* _What you have to do_: Could you write out the items from the line with "casino ohne deutsche lizenz (547, 773)" to the line with "News (348, 23)" again, both included, with "E-Mail-Adresse" swapped for "Postadresse" and everything else unchanged? Give only those lines.
━━━━━━━━
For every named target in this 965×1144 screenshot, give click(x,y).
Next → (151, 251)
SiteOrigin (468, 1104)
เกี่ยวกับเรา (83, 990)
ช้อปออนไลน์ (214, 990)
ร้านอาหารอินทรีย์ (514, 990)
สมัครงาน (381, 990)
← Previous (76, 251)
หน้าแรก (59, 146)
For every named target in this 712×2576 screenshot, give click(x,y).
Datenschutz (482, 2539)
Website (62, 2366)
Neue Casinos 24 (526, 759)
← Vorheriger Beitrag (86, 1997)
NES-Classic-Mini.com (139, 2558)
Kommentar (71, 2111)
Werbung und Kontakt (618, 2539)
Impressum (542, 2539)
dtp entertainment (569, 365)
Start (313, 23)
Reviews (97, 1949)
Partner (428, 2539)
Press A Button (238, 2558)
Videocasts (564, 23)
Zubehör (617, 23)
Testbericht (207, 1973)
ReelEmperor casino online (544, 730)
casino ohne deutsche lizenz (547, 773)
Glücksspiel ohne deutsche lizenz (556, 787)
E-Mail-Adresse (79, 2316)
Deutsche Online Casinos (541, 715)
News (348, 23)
━━━━━━━━
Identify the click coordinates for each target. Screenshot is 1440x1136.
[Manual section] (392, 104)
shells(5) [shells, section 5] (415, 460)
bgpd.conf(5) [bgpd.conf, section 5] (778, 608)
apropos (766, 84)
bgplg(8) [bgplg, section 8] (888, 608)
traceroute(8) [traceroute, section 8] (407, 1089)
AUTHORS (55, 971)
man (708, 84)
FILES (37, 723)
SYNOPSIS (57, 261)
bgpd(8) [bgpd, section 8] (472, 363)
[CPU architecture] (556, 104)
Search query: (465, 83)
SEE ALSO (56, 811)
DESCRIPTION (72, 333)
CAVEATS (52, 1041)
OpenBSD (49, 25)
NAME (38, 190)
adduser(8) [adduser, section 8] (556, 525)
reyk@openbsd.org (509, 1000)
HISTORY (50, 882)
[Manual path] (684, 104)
━━━━━━━━
* _Reply to the exercise_:
casino ohne deutsche lizenz (547, 773)
Glücksspiel ohne deutsche lizenz (556, 787)
Postadresse (79, 2316)
Deutsche Online Casinos (541, 715)
News (348, 23)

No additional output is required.